Results so far for most of cpython/**/*.py:
--------------------------------------------------------------------------------
184 files input
184 files parsed
126,160 lines input
126,160 lines parsed
86 successes
98 failures
46.7% success rate
0:02:26 elapsed time
0:29:29 runtime
71 LOC/s
(runtime different from elapsed because of the 8 cores involved)
This is good progress for a weekend project.
My apologies, @guido, but it seems obvious that TYPE_COMMENT was hacked into the grammar:
typedargslist
=
'**' tfpdef [','] [TYPE_COMMENT]
|
'*' [tfpdef] {',' [TYPE_COMMENT] tfpdef ['=' test]}*
(
TYPE_COMMENT
|
[',' [TYPE_COMMENT] ['**' tfpdef [','] [TYPE_COMMENT]]]
)
|
tfpdef ['=' test] {',' [TYPE_COMMENT] tfpdef ['=' test]}*
(
TYPE_COMMENT
|
[
',' [TYPE_COMMENT]
[
| '**' tfpdef [','] [TYPE_COMMENT]
| '*' [tfpdef] {',' [TYPE_COMMENT] tfpdef ['=' test]}*
(
TYPE_COMMENT
| [',' [TYPE_COMMENT] ['**' tfpdef [','] [TYPE_COMMENT]]]
)
]
]
)
;
I cannot simplify the grammar at this point, or I’d lose the connection to Grammar/Grammar. The only changes allowed are ordering of choices and lexical tweaks. There can be experiments with rewriting of some rules later.
The expectation over coverage of 46.7% is that progress will be exponential, as a single fix in the grammar makes N more files parseable. A 100% coverage is a matter of more hours of work on PEGifiying the LL(1) original.

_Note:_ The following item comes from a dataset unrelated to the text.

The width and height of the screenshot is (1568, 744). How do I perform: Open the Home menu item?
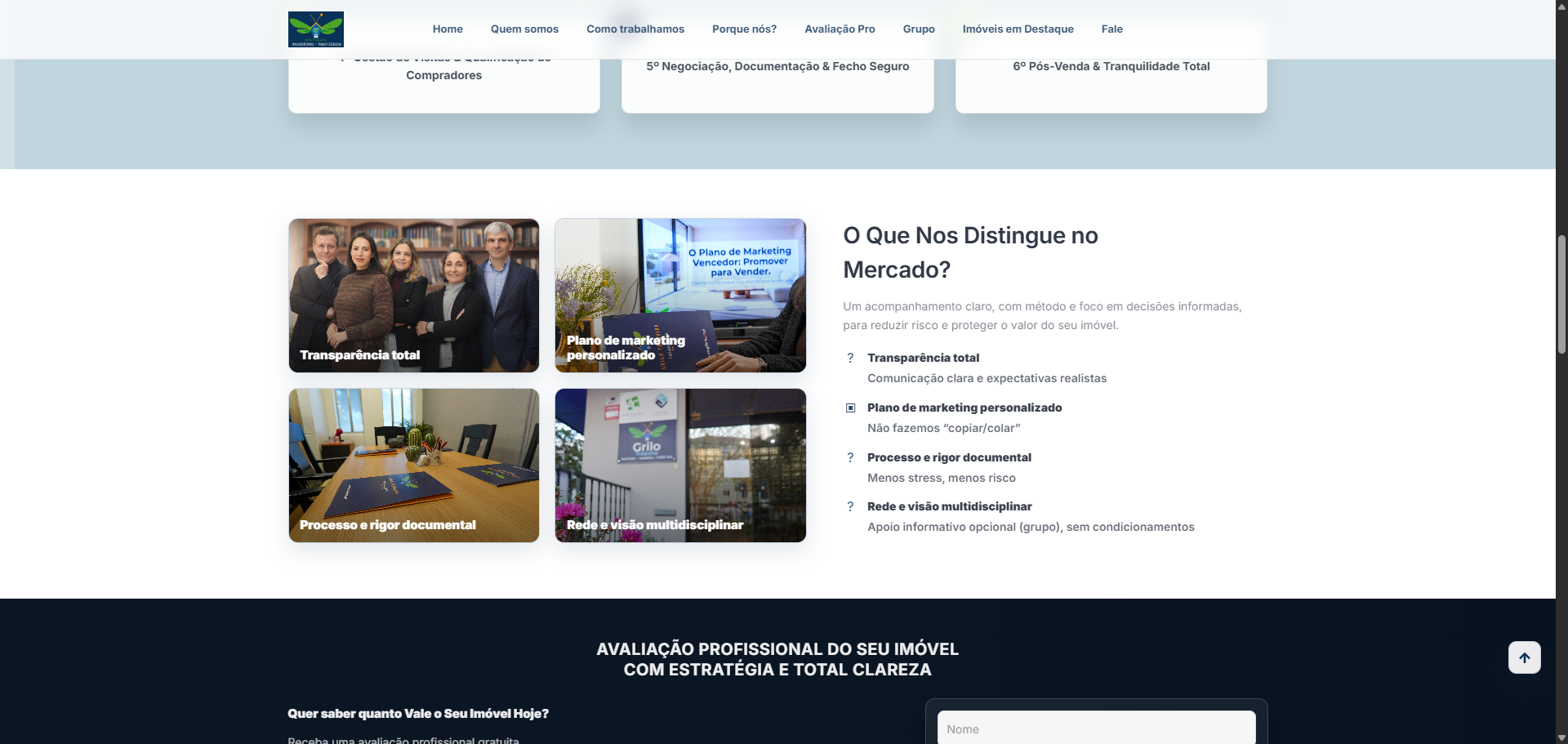[x=448, y=29]
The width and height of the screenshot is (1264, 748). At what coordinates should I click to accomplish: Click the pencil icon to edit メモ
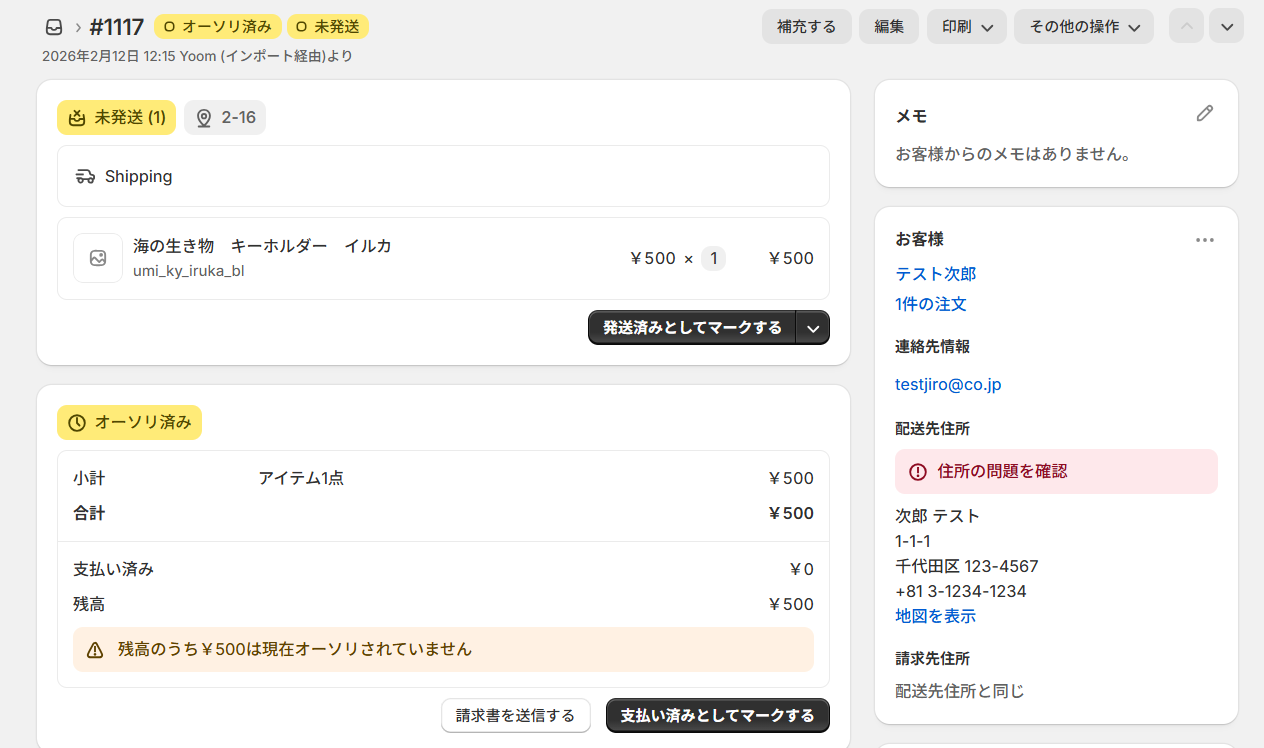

I think that I’ll integrate the Python tokenizer before going for 100% coverage, as 71 lines/sec is too slow, and I’m certain that most of the time is being spent keeping track of Python’s lexical idiosyncrasies (newlines within expressions allowed in some and not others, multi-strings, newline escaping, INDENT/DEDENT, etc.). In fact, most of the time I’ve spent so far on the PEG parser has been figuring out the lexical.
After 100% coverage, and the tokenizer, the target will be AST!
AFTERTHOUGH: Mmm. Maybe not hacked, but trying everything to get past the limitations of LL(1)? (some grammar writers call that “hell”).